September 19, 2007

 

Wednesday: China soybean futures settle down on pft-taking; corn lower

 

 

Soybean futures traded on the Dalian Commodity Exchange settled lower Wednesday on profit-taking, following strong gains in the past two sessions.

 

The benchmark May 2008 soybean contract fell RMB45 to settle at RMB4,109 a metric tonne, after trading between RMB4,055/tonne and RMB4,172/tonne.

 

Total trading volume rose to 1,035,290 lots from 774,764 lots Tuesday.
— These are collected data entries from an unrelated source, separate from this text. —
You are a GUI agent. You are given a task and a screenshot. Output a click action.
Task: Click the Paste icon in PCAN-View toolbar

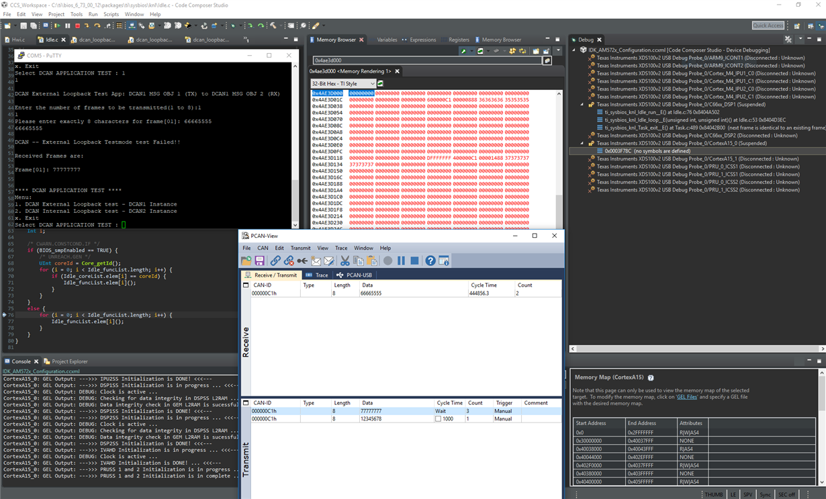click(x=371, y=261)
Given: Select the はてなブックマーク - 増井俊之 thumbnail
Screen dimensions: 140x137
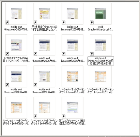Looking at the screenshot, I should [x=72, y=108].
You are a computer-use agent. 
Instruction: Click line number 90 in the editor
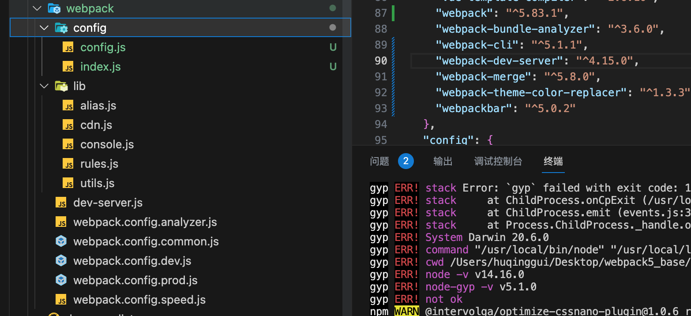point(381,60)
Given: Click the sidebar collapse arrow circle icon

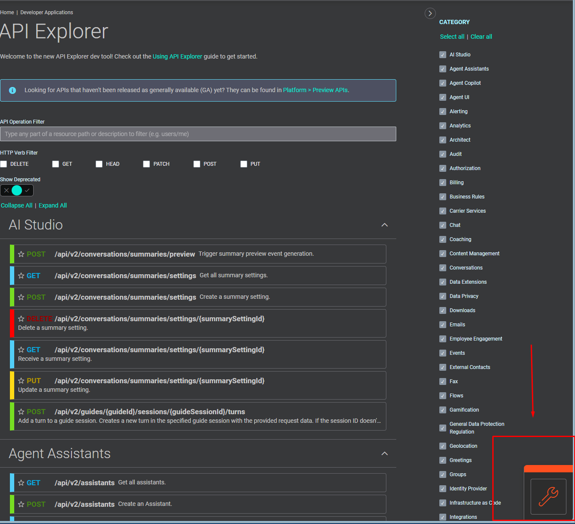Looking at the screenshot, I should click(430, 13).
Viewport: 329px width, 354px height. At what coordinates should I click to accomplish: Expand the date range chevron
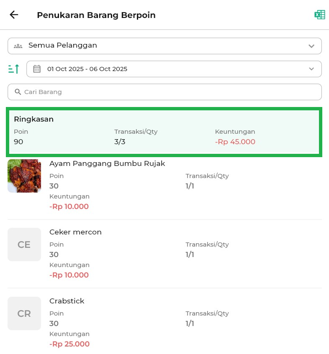(311, 69)
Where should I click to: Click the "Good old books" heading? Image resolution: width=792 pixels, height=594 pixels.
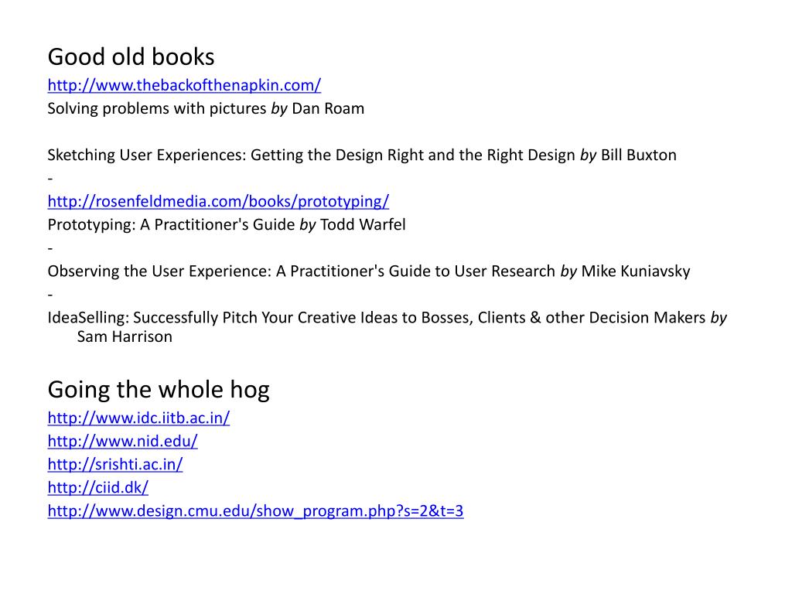[x=131, y=56]
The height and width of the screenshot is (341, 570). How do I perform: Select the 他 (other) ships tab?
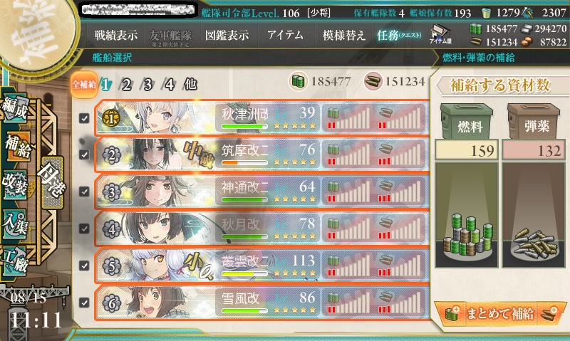coord(190,84)
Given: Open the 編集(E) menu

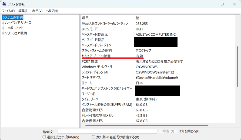Looking at the screenshot, I should (x=23, y=11).
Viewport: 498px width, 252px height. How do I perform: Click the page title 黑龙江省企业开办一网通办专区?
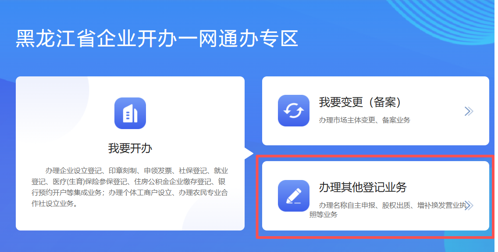(157, 39)
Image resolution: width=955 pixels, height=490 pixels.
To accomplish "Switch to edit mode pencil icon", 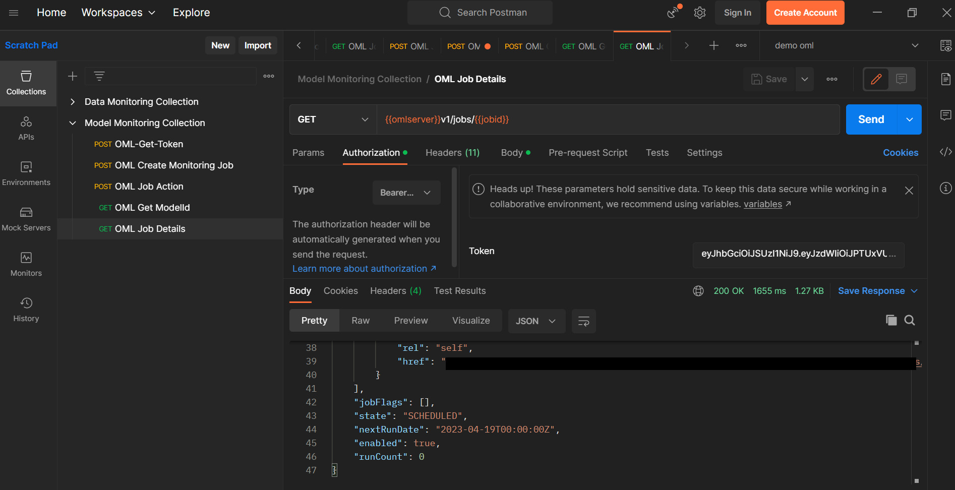I will (876, 79).
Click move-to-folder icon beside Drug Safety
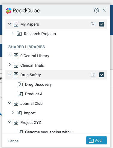 tap(93, 75)
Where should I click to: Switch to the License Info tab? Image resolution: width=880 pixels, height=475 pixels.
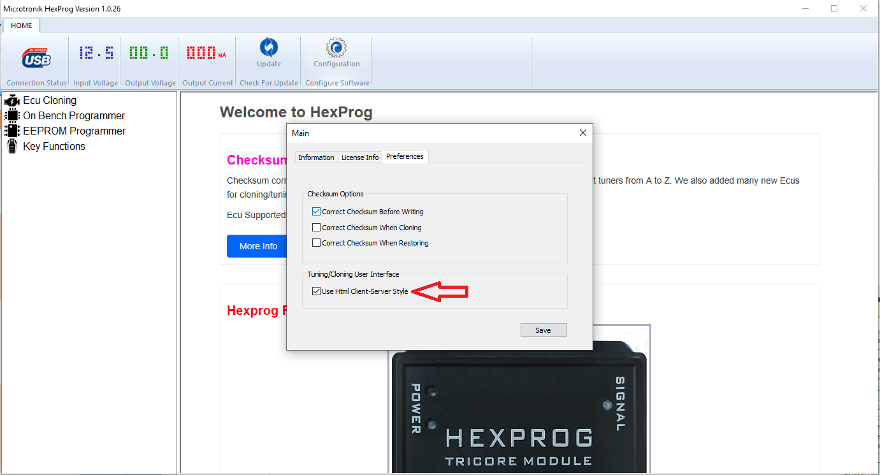tap(359, 157)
One lot is equivalent to 10 tonnes.

 

"Futures prices need a healthy correction now, following strong gains," said Xu Yulan, an analyst with Yong'an Futures Co.

 

"As domestic cash values keep rising due to higher import prices, soybean futures have the potential to climb up further," Xu said, tipping technical support for the benchmark at RMB4,026/tonne.

 

Soymeal and soyoil futures settled mostly lower, in line with soybean futures.

 

The benchmark May 2008 soymeal contract settled RMB7 lower at RMB3,220/tonne. The benchmark May 2008 soyoil contract settled RMB140 lower at RMB8,356/tonne.

 

Corn futures settled a tad lower. The benchmark May 2008 contract fell RMB9 to settle at RMB1,661/tonne.

 

Trading volume for all corn contracts rose to 658,818 lots from 511,884 lots Tuesday.

 

"With the spot market remaining stable ahead of the new harvest, I don't think corn prices will come under heavy pressure from increased supply," said Liu Xinghua, an analyst with Great Wall Futures Co.

 

Although there are expectations of lower corn output this year, the government's control over the processing capacity expansion means prices lack the momentum for a jump, said Xu.